───── ENTRIES PROVIDED
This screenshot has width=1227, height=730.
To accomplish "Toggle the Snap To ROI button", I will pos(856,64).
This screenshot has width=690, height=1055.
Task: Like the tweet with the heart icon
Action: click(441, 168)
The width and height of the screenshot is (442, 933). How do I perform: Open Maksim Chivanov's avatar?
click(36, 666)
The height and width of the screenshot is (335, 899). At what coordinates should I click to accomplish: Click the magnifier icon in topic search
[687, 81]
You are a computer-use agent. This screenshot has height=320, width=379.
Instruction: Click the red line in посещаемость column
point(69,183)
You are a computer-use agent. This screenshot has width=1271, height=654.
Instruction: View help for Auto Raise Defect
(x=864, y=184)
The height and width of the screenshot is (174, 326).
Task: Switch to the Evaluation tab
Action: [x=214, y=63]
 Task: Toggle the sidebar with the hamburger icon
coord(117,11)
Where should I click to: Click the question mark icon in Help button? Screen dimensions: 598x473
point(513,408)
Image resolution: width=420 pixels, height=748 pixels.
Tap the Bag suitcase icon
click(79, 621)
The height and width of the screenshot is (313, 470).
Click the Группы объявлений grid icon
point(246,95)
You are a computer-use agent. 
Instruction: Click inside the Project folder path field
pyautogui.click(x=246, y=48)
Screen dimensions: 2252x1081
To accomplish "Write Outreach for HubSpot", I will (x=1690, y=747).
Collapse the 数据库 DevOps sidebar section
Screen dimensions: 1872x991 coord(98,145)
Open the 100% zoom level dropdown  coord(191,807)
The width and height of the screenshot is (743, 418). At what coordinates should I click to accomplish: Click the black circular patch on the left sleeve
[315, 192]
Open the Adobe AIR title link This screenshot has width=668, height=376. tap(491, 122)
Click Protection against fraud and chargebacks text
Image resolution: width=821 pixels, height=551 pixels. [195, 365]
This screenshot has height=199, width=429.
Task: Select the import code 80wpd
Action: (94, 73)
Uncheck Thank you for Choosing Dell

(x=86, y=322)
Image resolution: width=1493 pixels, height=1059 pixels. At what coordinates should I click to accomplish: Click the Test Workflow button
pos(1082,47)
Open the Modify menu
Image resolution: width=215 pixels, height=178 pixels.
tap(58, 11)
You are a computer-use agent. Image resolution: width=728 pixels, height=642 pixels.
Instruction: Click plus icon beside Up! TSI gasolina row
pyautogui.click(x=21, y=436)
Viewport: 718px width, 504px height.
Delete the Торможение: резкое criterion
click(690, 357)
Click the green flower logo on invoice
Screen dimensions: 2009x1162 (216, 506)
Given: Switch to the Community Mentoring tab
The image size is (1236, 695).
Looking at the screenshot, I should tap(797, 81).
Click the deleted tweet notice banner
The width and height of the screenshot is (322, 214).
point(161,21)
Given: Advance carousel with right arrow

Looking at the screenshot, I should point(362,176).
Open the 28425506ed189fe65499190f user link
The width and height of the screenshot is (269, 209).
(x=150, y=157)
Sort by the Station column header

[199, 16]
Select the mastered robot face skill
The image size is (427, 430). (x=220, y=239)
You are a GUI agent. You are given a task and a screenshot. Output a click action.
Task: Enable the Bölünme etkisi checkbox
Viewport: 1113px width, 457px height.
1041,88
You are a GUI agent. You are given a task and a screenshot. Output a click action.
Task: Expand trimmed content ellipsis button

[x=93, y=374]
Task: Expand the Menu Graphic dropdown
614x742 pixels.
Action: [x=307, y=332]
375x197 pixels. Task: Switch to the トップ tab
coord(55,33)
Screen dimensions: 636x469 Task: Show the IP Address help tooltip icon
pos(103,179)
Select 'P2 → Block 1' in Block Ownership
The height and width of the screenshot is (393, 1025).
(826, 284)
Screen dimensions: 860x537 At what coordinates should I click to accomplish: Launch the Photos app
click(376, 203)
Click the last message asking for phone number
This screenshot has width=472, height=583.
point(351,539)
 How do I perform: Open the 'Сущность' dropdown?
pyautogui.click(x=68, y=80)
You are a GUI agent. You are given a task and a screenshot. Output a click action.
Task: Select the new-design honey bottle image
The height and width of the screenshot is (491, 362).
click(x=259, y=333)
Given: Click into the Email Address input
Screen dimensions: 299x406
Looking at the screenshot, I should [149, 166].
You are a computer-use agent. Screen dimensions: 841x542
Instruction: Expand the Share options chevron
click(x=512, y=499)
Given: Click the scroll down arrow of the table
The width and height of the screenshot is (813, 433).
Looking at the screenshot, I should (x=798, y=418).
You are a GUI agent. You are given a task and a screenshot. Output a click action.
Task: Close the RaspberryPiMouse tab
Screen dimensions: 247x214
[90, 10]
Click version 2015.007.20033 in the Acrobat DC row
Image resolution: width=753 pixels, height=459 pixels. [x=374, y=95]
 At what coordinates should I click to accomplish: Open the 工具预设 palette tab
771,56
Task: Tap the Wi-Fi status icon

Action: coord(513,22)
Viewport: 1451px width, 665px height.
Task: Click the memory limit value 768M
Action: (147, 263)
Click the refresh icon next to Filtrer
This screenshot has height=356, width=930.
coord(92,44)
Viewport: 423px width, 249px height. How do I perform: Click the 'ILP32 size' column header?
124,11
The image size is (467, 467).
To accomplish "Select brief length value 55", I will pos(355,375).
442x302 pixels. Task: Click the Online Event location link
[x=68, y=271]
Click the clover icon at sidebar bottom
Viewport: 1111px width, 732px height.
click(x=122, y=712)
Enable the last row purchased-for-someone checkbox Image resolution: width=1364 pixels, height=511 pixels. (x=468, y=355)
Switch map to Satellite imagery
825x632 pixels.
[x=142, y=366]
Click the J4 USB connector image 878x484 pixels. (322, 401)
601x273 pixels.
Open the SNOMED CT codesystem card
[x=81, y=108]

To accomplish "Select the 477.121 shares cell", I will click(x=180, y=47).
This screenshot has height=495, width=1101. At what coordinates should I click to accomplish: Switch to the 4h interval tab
──────────
» **TASK DIRECTIONS**
Which lines of the records above contain the word "with"? Extract each of those lines in full, treating uppercase and lowercase letters as distinct.

» **ANSWER TO THIS PROBLEM**
Task: Like the tweet with the heart icon
 Task: Toggle the sidebar with the hamburger icon
Given: Advance carousel with right arrow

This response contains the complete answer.